▶ [Given information]
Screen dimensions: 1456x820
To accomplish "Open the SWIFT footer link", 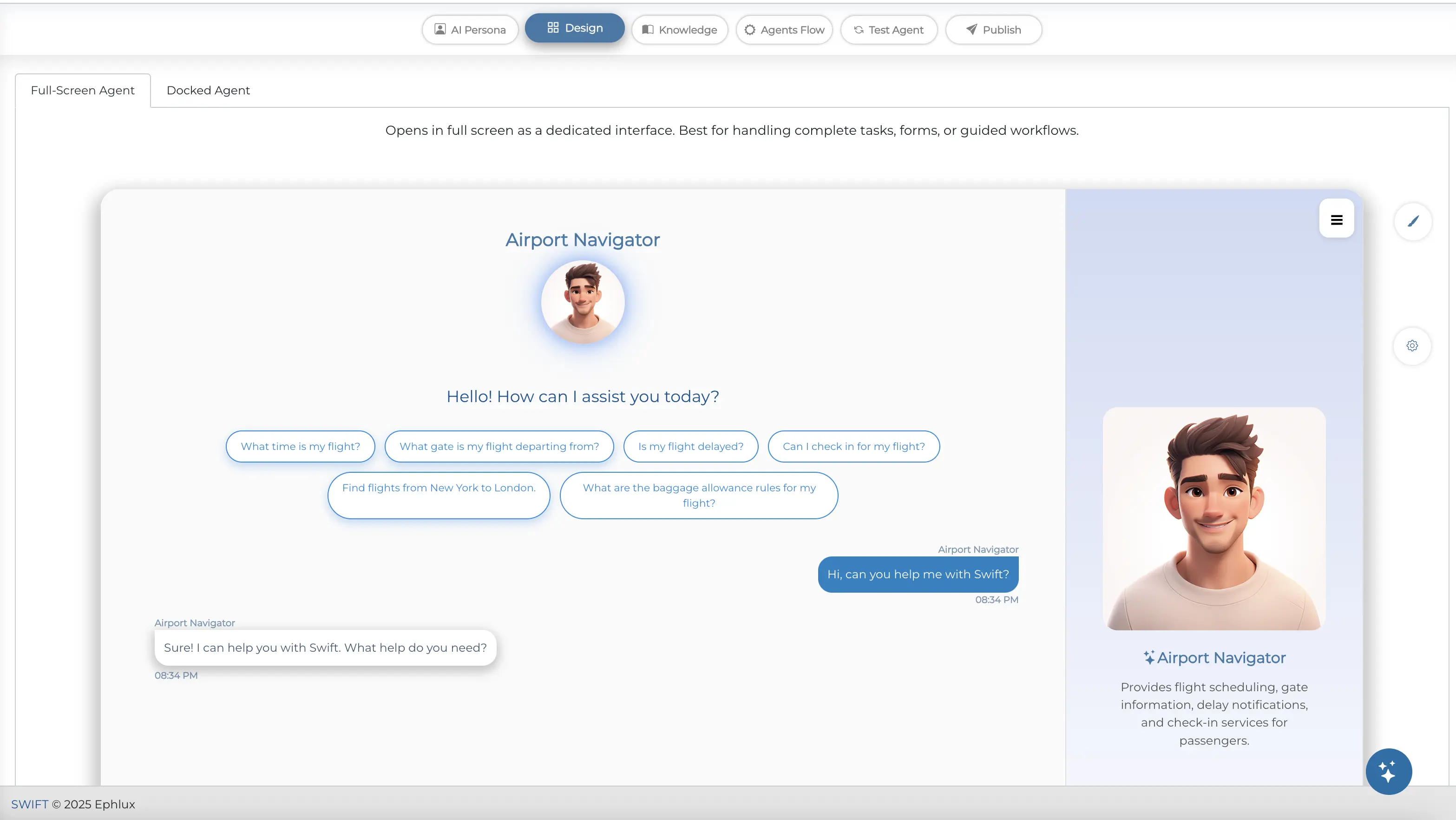I will pos(29,804).
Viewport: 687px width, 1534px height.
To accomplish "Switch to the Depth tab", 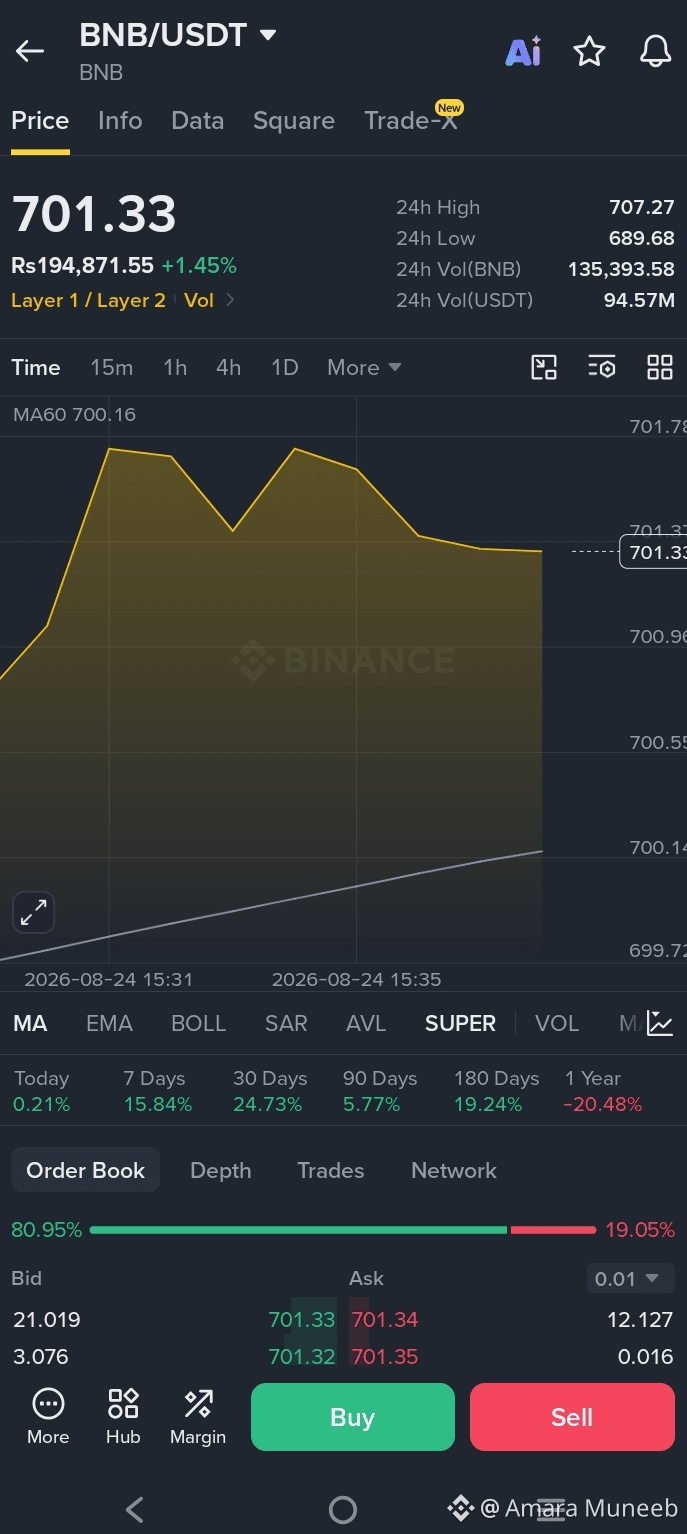I will [x=221, y=1170].
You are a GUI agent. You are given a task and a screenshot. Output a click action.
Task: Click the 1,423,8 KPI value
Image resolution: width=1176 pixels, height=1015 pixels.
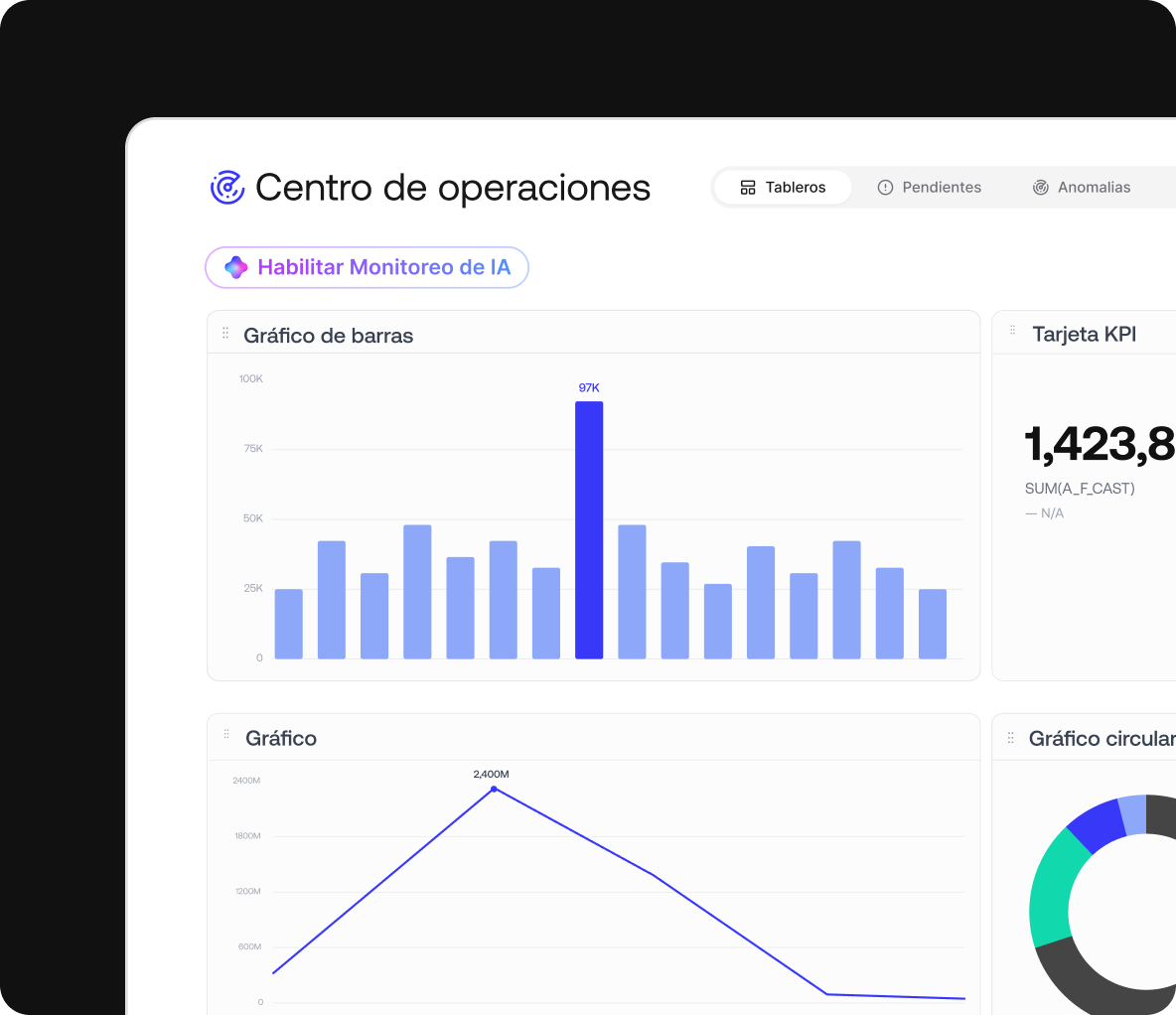point(1100,444)
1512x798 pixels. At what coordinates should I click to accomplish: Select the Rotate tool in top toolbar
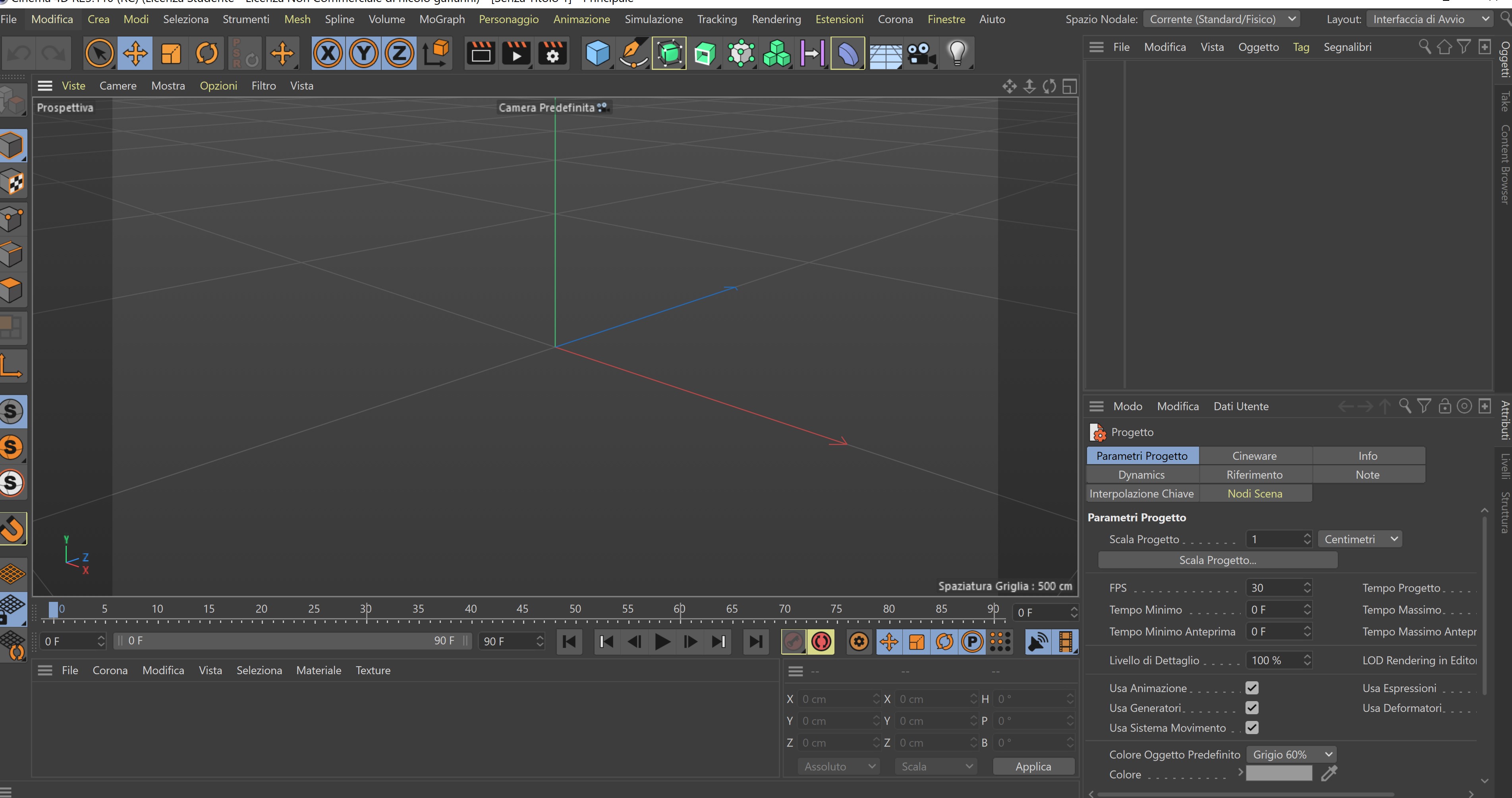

▶ [Exercise instructions] Reproduce the records word for word from the line containing "You are a GUI" through the end of the records, leaving the pictures out of your answer.

▶ [Task output]
You are a GUI agent. You are given a task and a screenshot. Output a click action.
Task: Click the 1,423,8 KPI value
Image resolution: width=1176 pixels, height=1015 pixels.
point(1100,444)
1512x798 pixels. At what coordinates should I click to accomplish: Select the Rotate tool in top toolbar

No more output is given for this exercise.